Чернокнижник Молчанов | страница 11



И когда вечером выходил филин, а в окнах мерцали лампадки и звонили к вечерне колокола, — эта фигура с опущенной головой и развевающимся балахоном, неслышно и быстро мелькавшая мимо заборов от тени к тени, словно и впрямь низко над землей летящая ночная птица, — эта фигура не то что пугала таких людей и их челядь, но зрелище её откликалось в сердце глубокой тоской. И потом тоска разгоралась в злобу к этому человеку — не москвичу и не христианину, а которого, однако, Москва кормит и поит…

Будто этот человек, это нечистое существо сосало кровь боголюбивого города потихоньку, по ночам, прячась в тени святых церквей и выслеживая там свою добычу.

Но этот еврей, привезший в боголюбивый город свое искусство, никому до него неизвестного, был только капля в море всей скверны, все сочащейся, да сочащейся и от польской стороны, и от литовской, и от немецкой, и от шведской.

Эта скверна иной раз совсем неожиданно кричала о себе картавыми голосами говорящих зеленых птиц.

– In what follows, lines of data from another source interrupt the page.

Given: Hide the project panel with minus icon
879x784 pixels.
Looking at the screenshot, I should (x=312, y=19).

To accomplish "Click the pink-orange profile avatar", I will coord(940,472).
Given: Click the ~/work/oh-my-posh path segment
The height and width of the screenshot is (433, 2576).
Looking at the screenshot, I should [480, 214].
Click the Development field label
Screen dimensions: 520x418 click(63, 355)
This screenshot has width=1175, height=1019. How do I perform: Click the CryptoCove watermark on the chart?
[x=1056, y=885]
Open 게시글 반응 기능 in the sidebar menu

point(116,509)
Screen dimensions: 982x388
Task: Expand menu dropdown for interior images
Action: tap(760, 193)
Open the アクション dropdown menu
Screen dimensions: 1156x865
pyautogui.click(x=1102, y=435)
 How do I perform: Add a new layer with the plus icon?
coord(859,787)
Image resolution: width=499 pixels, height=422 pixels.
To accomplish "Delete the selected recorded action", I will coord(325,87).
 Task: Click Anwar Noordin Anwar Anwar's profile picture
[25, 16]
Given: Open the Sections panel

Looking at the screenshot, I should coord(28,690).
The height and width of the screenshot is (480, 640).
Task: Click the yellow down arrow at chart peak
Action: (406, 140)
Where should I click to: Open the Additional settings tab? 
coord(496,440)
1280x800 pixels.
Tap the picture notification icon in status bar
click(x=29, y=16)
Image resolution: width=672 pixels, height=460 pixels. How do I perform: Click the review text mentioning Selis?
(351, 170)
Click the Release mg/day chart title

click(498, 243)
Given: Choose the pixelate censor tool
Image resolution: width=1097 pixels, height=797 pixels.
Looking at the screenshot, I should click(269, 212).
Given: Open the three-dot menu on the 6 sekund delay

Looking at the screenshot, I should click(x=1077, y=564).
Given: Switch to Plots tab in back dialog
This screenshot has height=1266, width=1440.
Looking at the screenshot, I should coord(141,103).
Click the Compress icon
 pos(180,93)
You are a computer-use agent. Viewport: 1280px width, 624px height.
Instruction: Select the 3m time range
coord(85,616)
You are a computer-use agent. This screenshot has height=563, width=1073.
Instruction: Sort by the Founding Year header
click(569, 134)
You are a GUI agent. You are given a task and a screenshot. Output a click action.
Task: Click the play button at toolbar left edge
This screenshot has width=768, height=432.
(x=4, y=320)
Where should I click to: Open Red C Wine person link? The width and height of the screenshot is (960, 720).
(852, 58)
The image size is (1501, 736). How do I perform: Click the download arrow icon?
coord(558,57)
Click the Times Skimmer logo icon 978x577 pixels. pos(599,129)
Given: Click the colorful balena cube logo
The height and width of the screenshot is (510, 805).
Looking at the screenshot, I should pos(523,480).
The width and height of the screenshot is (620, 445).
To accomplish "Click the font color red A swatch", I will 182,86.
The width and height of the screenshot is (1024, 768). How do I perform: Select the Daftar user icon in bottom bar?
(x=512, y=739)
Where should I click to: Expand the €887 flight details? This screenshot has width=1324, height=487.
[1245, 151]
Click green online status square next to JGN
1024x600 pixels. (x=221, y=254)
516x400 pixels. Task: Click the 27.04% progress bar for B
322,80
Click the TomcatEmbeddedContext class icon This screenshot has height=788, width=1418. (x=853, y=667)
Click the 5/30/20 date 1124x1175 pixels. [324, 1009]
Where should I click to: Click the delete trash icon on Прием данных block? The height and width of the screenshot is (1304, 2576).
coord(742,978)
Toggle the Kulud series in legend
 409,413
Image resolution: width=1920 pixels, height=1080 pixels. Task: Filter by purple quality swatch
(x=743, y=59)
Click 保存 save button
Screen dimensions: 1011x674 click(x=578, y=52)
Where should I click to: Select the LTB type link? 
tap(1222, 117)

Разве птицы бывают зеленые?

Но они уже, эти птицы, жили в Москве кое-где по боярским домам в высоких золоченых клетках.

Богобоязненные люди все сметали в одну кучу как метлой навоз: попугаев, часы, мастера-еврея, голландского печника, пахучие французские мыла, помаду, картины светского содержания, подсвечники, изображающие купидонов, — все это было скверна, всасывающаяся в московскую жизнь как сырость в стены дома, построенного на мокром месте.

И когда в тени заборов мелькал широкий черный балахон, распахивалась где-нибудь калитка, отворялась дверь и с крутого крылечка сбегал кто-нибудь с вытаращенными бешено глазами и нагибался к земле, ища, чем бы запустить вдогонку балахону, опять скрывавшемуся в тени, когда необходимый предмет для метания был найден.

И хотя балахона уже не было видно, ком земли или какая-нибудь чурка все равно летели, брошенные наугад, и летело звонко-горящее злобой ругательство, уж, наверное, попадавшее в цель.

И, может быть, кто-нибудь, только не люди, слышал вопль, проносившийся в душе Филина, — вопль, который бросал он высоко в небо:

— Ой! И пусть же Бог просветит их разум.

И, отбежав куда-нибудь подальше, где не было жилья, он останавливался и, сжав руку в кулак, прижимал кулак к груди и, вытянув шею, смотрел на небо и тряс головой.

И в лице его была мука и скорбь и боль. И потому он тряс головой— от этой боли, которая была нестерпима.

Будто не бранное слово догнало его, а ударил в него камень. Даже слезы выкатывались у него из глаз.